Justement, jusqu’au milieu du XVIIe siècle, les femmes exerçaient de vraies responsabilités religieuses, même au sein de l’Eglise catholique (notamment dans le système monastique). Pourquoi ce revirement ?
La relégation des femmes se décide assez vite, déjà avant le Moyen Age. Le resserrement est très rapide, mais cela n’empêche pas à une organisation féminine du religieux de se mettre en place. Dans les congrégations et aussi dans la société, car elles avaient un certain pouvoir religieux sur leur famille et leur réseau.

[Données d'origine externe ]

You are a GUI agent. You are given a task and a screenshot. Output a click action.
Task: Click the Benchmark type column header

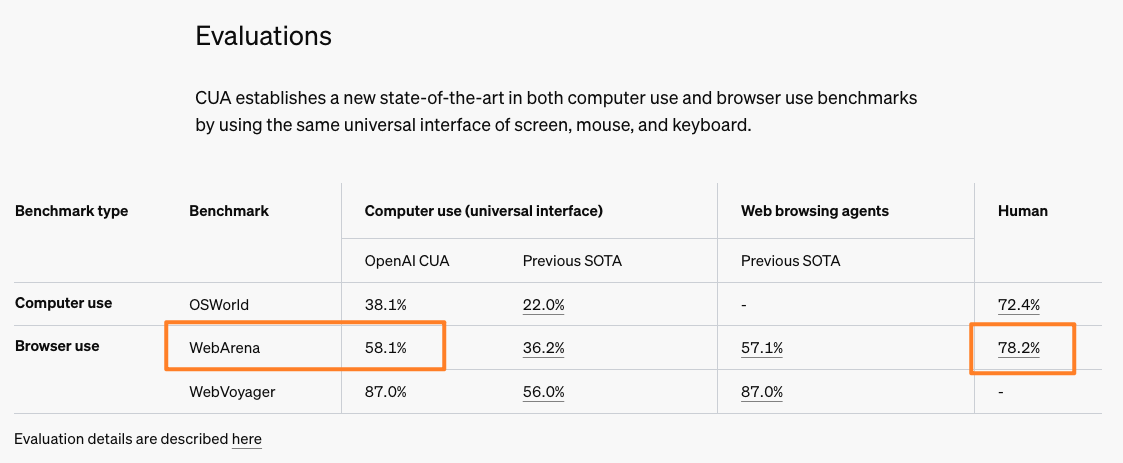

Les mystiques sont aussi écoutées, à condition de rester dans le giron de l’Eglise et son orthodoxie. Ce qui change au XIXe siècle, c’est la vision de la femme dans la société, fondamentalement rattachée à sa famille, avec la division et la spécialisation des tâches qui lui sont dévolues.

En même temps, le retour de la femme à sa cuisine et à l’éducation des enfants avait une légitimation quasi divine…
Oui, exactement. Lorsque naît cet idéal des trois K en Europe, dont l’âge d’or se situe entre 1850 et 1950, il y a vraiment l’idée que c’est voulu par Dieu, mais ce n’est pas le seul argument. Cela s’insère aussi dans une logique d’organisation et de progrès de la société, qui n’est pas perçue comme un mouvement conservateur. Les tâches maternelles sont considérées comme positives et reconnues socialement. Néanmoins, la vision de cette « vocation » n’est jamais statique, comme un ordre immuable, car il y a toujours des transformations. C’est d’ailleurs aussi la raison pour laquelle ce discours est si précaire. 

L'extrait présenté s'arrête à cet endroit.